**Ejercicios propuestos**.
**a.** Reescriba en forma de lista el párrafo del texto sobre educación inclusiva que comienza con «De esta larga explicación cabe deducir», conservando sus datos principales.
**b.** Según el texto sobre educación inclusiva, ¿cómo se refiere la normativa del país a la inclusión?

**Texto proporcionado**.
------------------------

Hoy, sin embargo, cada vez se habla más de un modelo ecológico (Ainscow et al., 2012) por cuanto ha de tenerse muy, pero que muy presente lo que ocurre “mas allá de las puertas de la escuela”, pues si en esos contextos externos que nos hablan de la calidad de vida de los adultos que educan a sus hijas o hijos, esta es pobre por cuanto adultos y niños viven en contextos de pobreza, violencia, desempleo, infravivienda o limitados recursos comunitarios, entonces la acción educativa “entre escuelas y puertas adentro de estas” será importante y necesaria pero, sin duda alguna, limitada en su capacidad de transformación personal y social.
Por su parte, hablar de un modelo sistémico nos tiene que hacer pensar y actuar en todos los elementos que configuran, en este caso, el propio sistema educativo. Esto es, para hacer más inclusivos nuestros centros escolares en todos lo niveles educativos, deben repensarse y mejorarse todos los ámbitos que configuran un sistema educativo; sus medidas de ordenación académica, de financiación, de formación de todo el personal educativo y por supuesto, las relativas al currículo. Dicho de otra manera, mientas este asunto de la inclusión se siga viendo – como creo que ocurre mayoritariamente hasta la fecha-, como un asunto puntual, marginal y específico, relativo a qué hacer y quién se ocupa de algunos estudiantes “raros o especiales”, no saldremos del estancamiento que se observa ni se acortará la distancia entre el derecho y la obtusa realidad que se resiste a cambiar.
Obviamente también los centros escolares en su conjunto, y finalmente cada docente en su aula, tienen la responsabilidad de revisar sus culturas, políticas y prácticas para que estas confluyan en la capacidad de orquestar una acción educativa que permita articular con equidad las oportunidades de todo el alumnado para tratar de conseguir/mejorar lo que señalaba al inicio: estar juntos, participar y ser reconocido, respetado y valorado por sus iguales y por supuesto, aprender sin límites que tengan que ver con expectativas, prejuicios o concepciones y actitudes discapacitantes.
De esta larga explicación cabe deducir, entonces, que el cambio que se necesita está en distintos planes o niveles (multinivel/sistémico) y compete a muchos actores educativos (multiagencia); los responsables de la administración educativa a todos sus niveles, incluidos los servicios de inspección, el profesorado, los servicios de orientación educativa y las familias. Y por qué no decirlo también, quienes investigamos y formamos desde la universidad a las nuevas generaciones de docentes, orientadores u otros profesionales que intervienen o intervendrán, cuando les llegue el momento, en este interminable viaje hacia una escuela más inclusiva.
En nuestro país, la normativa hace referencia a la inclusión como principio del sistema educativo y al derecho a la educación inclusiva de todos. Más allá este de este reconocimiento legal, ¿existe una apuesta real por la educación inclusiva?

------------------------

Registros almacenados
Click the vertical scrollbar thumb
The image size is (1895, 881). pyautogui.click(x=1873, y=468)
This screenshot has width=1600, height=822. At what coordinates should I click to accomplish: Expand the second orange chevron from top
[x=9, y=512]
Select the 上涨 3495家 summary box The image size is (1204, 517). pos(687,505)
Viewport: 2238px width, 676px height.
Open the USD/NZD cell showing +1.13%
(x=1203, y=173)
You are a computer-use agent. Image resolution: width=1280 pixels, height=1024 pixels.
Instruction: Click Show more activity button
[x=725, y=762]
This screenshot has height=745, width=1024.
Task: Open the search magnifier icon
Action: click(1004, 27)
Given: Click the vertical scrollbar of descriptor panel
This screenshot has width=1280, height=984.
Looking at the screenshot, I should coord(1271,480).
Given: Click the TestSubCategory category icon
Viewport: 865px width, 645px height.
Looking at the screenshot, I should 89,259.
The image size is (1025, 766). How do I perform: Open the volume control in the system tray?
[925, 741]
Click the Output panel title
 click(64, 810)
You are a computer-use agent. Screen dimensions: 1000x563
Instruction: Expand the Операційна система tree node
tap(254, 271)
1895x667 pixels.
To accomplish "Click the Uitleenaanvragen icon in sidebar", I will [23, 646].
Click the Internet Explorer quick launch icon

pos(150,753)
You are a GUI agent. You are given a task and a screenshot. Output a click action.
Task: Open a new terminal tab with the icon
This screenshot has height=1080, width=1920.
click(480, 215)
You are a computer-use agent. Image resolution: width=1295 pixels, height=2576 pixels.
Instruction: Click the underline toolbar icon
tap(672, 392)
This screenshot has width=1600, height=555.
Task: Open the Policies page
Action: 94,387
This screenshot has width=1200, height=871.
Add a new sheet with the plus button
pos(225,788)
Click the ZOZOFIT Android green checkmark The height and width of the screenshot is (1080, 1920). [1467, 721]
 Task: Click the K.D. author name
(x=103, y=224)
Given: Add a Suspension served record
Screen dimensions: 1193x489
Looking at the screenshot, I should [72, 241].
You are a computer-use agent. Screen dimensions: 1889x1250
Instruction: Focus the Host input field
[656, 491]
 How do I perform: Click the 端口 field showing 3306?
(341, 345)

------------------------

**Soluciones del ejercicio**.
**a.**
- El cambio necesario se sitúa en distintos planos o niveles (multinivel/sistémico).
- Compete a muchos actores educativos (multiagencia):
  - los responsables de la administración educativa en todos sus niveles, incluidos los servicios de inspección;
  - el profesorado;
  - los servicios de orientación educativa;
  - las familias;
  - quienes investigan y forman desde la universidad a las nuevas generaciones de docentes, orientadores u otros profesionales que intervienen o intervendrán en el camino hacia una escuela más inclusiva.

**b.** La normativa se refiere a la inclusión como principio del sistema educativo y reconoce el derecho de todos a la educación inclusiva.